Treatments

AV graft maintenance.

Reliable dialysis access when a fistula isn't a fit — placed in an outpatient procedure, then kept open and working with proactive maintenance.

Overview

When a graft is the right call

Not every patient's vein anatomy can support a fistula — and some patients need to start dialysis sooner than fistula maturation allows. In those cases, an AV graft is the right answer: a small, biocompatible tube tunneled beneath the skin to connect an artery to a vein, creating the high-flow access dialysis requires.

Grafts can be used much sooner than fistulas — within 2–4 weeks, and some "early-use" grafts within days. They require slightly more active maintenance because they narrow predictably at the venous end.

With the right surveillance and timely angioplasty, modern grafts last for years.

How it works

The procedure, step by step

01
Vessel mapping
An ultrasound identifies a suitable artery and vein in the arm or thigh for the graft to connect. Locations are chosen for durability and ease of cannulation.
02
Outpatient placement
Under local anesthesia and light sedation, Dr. Anton tunnels a small synthetic tube (the graft) under the skin between the artery and the vein. Typical procedure time is 60–90 minutes.
03
Short healing window
Unlike fistulas, grafts can usually be used within 2–4 weeks of placement — sometimes immediate-use grafts can be cannulated within 24–72 hours.
04
Active maintenance
Grafts narrow predictably at the vein outflow over time. Regular surveillance lets us treat narrowings with angioplasty in the office before they cause access failure.
Why Dr. Anton

Placement plus surveillance, under one roof

Grafts are unforgiving — small narrowings progress quickly to clots. The advantage of having Dr. Anton both place and monitor your graft is continuity: he knows the geometry of your access from the day it was created and can act on ultrasound findings the same week.

§

TASKS TO COMPLETE:
a) Answer these questions from the AV graft page:
(i) What does the tube placed beneath the skin connect?
(ii) How long does the placement procedure typically take?
(iii) At which end do grafts narrow predictably?
b) Copy word for word everything on the AV graft page from "The procedure, step" down to "ease of cannulation.".

MATERIAL SUPPLIED:
§

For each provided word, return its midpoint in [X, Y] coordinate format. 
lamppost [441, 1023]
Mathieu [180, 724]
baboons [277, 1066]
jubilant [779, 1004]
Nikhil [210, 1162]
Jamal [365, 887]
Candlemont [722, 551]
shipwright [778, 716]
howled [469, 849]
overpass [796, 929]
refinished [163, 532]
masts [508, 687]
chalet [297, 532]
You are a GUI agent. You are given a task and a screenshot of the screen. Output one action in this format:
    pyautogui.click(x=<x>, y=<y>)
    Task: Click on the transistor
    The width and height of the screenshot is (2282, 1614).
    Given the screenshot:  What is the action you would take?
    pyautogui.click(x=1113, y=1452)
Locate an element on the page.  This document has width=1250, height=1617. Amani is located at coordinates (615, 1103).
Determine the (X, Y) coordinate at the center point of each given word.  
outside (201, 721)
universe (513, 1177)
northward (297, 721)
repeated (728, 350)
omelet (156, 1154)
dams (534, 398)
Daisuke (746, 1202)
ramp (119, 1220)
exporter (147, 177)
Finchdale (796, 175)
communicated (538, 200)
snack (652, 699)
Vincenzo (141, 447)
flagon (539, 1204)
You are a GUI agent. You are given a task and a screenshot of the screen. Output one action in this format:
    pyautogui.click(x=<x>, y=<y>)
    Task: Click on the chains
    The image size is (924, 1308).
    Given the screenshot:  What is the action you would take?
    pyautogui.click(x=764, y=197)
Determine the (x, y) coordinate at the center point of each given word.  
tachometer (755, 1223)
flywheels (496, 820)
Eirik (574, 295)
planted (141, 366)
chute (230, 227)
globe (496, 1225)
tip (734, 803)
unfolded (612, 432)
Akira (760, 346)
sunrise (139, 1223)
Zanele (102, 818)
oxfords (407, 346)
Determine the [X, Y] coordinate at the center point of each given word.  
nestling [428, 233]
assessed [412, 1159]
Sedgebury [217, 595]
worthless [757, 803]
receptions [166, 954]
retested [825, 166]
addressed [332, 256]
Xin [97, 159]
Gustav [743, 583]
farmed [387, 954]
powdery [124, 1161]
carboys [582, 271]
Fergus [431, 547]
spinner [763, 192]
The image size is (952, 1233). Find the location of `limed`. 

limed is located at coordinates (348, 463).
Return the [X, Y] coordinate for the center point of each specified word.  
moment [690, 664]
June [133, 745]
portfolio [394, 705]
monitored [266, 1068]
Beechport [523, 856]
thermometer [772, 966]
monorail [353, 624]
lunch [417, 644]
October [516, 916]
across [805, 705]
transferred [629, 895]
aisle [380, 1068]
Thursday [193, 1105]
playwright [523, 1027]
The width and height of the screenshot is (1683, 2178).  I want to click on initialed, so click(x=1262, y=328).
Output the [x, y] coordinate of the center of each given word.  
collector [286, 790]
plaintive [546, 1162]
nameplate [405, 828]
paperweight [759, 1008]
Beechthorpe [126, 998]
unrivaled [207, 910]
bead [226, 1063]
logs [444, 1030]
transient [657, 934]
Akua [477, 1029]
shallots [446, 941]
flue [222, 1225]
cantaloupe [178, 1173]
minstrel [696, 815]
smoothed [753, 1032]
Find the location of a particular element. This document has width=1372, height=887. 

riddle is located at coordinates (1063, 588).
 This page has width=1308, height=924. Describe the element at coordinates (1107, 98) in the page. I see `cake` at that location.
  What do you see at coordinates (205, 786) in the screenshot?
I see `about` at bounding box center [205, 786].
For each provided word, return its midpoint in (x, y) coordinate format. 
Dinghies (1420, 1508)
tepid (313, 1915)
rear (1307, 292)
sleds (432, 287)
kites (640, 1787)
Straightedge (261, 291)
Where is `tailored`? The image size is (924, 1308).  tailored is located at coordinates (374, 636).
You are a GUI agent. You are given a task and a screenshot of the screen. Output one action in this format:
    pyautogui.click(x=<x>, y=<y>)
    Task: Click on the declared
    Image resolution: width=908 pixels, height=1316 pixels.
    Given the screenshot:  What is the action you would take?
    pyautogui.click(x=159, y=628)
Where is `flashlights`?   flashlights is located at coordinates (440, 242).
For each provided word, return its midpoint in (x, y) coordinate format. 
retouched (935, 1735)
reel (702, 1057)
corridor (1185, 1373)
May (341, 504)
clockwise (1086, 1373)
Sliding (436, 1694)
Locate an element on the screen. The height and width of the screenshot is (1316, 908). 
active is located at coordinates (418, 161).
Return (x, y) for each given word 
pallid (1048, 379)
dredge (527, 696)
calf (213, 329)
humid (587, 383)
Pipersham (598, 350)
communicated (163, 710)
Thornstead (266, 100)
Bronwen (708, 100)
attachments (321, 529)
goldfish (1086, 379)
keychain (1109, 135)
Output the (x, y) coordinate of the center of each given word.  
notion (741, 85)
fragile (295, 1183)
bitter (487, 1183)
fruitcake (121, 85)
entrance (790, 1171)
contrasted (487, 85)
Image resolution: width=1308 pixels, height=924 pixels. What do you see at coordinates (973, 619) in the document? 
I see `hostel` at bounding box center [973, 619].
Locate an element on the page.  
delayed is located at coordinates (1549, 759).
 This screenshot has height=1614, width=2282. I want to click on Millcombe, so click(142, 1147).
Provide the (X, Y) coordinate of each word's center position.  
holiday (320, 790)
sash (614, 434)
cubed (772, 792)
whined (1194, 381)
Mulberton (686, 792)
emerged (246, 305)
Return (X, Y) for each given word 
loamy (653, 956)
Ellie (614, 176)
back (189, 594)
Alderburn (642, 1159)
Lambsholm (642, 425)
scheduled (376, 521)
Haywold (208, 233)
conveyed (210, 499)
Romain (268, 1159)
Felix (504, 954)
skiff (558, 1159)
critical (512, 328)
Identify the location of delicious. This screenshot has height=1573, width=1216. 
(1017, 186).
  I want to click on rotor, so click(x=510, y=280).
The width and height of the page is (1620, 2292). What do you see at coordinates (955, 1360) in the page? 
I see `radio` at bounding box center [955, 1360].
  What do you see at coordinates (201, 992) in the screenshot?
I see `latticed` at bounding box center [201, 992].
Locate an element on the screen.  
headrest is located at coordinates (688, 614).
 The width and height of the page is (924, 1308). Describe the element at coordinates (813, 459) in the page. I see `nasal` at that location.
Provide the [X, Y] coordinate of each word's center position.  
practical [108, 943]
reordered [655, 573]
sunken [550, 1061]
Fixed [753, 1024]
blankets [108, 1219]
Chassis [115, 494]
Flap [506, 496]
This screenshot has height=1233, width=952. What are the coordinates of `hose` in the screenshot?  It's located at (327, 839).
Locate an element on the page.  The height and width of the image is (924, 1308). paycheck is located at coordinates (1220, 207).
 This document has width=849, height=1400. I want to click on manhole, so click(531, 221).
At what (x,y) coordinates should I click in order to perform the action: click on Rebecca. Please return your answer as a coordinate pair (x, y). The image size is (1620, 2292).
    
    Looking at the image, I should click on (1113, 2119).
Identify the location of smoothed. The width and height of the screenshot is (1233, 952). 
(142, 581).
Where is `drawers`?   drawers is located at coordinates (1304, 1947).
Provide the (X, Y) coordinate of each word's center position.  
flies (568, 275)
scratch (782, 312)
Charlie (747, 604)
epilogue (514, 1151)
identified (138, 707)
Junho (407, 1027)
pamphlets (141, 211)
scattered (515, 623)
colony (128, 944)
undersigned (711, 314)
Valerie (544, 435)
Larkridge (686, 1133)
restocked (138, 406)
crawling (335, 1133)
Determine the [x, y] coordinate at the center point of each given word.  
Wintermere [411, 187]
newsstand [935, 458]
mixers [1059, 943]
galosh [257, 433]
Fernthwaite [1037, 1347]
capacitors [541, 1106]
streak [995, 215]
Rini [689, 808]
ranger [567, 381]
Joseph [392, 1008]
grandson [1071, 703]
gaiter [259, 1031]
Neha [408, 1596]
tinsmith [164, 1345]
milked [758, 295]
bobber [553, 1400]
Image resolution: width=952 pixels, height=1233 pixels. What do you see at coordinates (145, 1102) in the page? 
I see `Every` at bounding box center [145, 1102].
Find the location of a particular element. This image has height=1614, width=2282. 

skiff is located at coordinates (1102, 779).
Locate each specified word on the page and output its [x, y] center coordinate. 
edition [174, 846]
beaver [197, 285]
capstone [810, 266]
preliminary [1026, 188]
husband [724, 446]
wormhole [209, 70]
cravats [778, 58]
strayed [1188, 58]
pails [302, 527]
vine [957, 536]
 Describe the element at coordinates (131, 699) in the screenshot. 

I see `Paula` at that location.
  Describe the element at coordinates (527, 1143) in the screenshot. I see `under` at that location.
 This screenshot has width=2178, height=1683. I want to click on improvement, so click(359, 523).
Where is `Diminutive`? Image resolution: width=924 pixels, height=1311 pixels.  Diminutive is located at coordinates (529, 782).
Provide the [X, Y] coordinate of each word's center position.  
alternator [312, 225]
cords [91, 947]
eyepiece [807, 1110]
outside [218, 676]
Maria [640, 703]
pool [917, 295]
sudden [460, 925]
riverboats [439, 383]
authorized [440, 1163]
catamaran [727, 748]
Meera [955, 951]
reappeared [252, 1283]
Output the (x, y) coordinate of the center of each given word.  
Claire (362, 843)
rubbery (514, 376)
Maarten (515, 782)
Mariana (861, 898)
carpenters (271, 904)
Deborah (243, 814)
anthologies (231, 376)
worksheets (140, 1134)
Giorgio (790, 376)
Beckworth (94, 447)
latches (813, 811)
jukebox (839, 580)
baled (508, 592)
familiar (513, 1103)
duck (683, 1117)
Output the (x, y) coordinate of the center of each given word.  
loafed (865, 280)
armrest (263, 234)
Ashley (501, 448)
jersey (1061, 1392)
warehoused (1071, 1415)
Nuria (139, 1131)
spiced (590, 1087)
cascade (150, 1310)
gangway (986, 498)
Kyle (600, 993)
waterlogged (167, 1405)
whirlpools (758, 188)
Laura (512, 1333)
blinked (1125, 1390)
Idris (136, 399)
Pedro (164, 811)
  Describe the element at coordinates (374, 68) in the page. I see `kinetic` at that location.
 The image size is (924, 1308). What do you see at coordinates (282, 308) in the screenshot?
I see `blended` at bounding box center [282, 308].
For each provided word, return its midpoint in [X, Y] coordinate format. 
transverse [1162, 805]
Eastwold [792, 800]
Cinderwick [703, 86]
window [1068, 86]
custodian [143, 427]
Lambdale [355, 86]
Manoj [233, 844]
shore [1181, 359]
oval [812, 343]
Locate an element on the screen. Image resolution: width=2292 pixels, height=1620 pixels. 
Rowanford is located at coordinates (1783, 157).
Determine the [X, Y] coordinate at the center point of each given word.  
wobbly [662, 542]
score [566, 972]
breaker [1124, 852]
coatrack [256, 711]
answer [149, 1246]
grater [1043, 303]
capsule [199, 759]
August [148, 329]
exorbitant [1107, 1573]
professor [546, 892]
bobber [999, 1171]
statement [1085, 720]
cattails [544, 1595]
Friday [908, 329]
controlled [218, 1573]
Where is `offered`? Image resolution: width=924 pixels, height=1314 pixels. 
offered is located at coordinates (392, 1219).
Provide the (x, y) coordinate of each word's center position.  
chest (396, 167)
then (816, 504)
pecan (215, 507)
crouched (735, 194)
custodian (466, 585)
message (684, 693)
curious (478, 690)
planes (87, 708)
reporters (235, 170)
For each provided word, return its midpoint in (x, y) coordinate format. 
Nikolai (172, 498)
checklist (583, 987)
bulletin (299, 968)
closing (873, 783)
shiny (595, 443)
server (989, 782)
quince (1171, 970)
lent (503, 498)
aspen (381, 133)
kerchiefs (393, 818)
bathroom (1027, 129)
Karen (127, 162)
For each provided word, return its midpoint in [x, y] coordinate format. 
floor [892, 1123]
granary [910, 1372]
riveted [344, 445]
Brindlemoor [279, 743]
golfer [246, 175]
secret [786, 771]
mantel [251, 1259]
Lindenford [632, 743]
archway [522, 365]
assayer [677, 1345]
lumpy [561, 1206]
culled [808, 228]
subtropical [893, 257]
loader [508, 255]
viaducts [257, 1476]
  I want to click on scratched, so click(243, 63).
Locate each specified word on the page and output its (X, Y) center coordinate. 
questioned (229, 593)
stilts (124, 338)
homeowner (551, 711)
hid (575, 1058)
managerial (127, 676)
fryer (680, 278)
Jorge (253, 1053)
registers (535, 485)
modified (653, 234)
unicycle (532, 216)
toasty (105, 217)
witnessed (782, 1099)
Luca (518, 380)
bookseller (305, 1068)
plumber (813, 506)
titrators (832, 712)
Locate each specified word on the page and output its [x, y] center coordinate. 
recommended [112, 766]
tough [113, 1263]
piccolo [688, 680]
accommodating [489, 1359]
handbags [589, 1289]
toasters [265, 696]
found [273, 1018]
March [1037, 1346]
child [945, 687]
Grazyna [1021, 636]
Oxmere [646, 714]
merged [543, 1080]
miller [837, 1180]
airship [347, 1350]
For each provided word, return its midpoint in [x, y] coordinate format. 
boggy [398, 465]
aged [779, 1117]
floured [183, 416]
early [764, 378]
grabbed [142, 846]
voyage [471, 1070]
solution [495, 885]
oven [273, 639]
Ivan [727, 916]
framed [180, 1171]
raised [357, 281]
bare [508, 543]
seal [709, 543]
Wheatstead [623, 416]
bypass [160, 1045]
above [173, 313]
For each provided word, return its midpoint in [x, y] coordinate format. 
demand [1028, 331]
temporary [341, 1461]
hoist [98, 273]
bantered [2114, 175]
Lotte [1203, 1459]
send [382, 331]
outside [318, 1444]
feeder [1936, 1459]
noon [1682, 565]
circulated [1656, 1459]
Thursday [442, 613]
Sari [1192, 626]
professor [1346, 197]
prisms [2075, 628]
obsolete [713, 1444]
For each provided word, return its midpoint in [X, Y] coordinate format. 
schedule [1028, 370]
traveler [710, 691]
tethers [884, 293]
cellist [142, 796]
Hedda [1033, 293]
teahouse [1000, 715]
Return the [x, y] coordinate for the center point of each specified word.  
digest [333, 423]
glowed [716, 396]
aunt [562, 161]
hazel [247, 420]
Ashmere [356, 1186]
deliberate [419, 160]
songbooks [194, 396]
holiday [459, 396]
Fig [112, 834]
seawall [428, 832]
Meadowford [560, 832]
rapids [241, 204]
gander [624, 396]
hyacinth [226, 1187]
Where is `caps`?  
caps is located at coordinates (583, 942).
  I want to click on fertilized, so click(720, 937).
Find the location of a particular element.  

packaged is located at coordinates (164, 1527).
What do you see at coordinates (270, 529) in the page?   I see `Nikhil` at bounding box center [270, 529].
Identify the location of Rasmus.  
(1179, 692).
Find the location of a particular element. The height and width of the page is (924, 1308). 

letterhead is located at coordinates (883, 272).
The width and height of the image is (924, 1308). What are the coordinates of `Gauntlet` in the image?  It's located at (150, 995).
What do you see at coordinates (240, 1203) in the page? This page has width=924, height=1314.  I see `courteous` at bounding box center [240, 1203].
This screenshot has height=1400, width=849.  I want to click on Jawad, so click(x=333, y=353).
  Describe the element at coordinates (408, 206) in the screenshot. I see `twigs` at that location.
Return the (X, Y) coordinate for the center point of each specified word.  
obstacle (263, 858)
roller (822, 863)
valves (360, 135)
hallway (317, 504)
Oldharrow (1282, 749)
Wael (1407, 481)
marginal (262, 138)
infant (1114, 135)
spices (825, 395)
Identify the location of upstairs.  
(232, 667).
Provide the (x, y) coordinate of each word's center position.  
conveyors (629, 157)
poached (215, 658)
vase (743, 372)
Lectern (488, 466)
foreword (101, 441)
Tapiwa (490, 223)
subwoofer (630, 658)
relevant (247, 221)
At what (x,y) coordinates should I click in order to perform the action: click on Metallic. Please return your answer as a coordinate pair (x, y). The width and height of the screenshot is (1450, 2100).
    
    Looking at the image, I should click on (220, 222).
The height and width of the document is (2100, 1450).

§

REPLIES:
a)
(i) An artery to a vein.
(ii) 60–90 minutes.
(iii) The venous end (the vein outflow).

b)
The procedure, step by step

01
Vessel mapping
An ultrasound identifies a suitable artery and vein in the arm or thigh for the graft to connect. Locations are chosen for durability and ease of cannulation.